La voix de Charlotte arrive jusqu’à nous. La femme au manteau se rapproche pour entendre. Claire me demande de baisser la nôtre ; nous déplaçons la conversation de quelques pas. Mon petit-fils vient s’asseoir à côté de Carole. Il a reconnu le livre, et peut-être attend-il surtout le moment où sa tante va nous abandonner au milieu de l’histoire.

Près de moi, une habitante a repris son pont. Elle travaillait autrefois sur des problèmes toute la journée. Elle nous raconte une équipe, un bureau où elle passait chercher quelqu’un lorsqu’une idée lui venait. Elle s’interrompt pour renforcer un pli et voudrait essayer avec deux gommes.

— Vous en avez encore une ?

Je vais en chercher au bout de la table. Quand je reviens, elle a rapproché sa chaise et enlevé son manteau.

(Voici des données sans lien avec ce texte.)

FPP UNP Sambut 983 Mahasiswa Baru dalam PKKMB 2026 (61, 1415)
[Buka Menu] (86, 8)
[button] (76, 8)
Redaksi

Charlotte atteint son signet. Elle relève la tête.

— Je m’arrête ici.

La femme près de Carole regarde les pages qui restent. Mon petit-fils proteste : on ne sait toujours pas ce que le personnage va faire.

— Tu m’avais prévenu, lui rappelle Charlotte.

Il avait oublié que son accord pouvait valoir encore après avoir entendu le début. La femme demande si elle peut emprunter le roman pour continuer. Charlotte lui explique comment enregistrer le prêt à la bibliothèque. Je vois passer une petite hésitation sur son visage ; elle avait imaginé les retrouver pour la suite. Puis elle lui tend le livre, en laissant le signet à l’endroit où elle s’est arrêtée.

Claire annonce l’heure de fin. Un homme près de la porte demande quand il pourra revenir. Elle prend ses coordonnées. Il reste devant elle quelques instants, puis remonte sa fermeture éclair.

Les petits voudraient laisser leur pont sur l’étagère. Nous devons emporter ce que nous avons apporté. Je leur tends une boîte ; le grand me demande pourquoi on referme un endroit qui vient de fonctionner.

— Pour le prochain après-midi, il faut organiser les heures, le chauffage, les personnes qui seront là.

— Comme aujourd’hui.

— Oui.

Il replie les bords de la boîte. Je tiens le pont pendant qu’il lui fait une place.

Carole demande au robot de service de transporter une caisse trop lourde jusqu’à l’entrée. Charlotte recompte le matériel. La chaise sur laquelle reposait le roman est vide. Elle la range avec les autres et me tend la pochette des prêts à rapporter.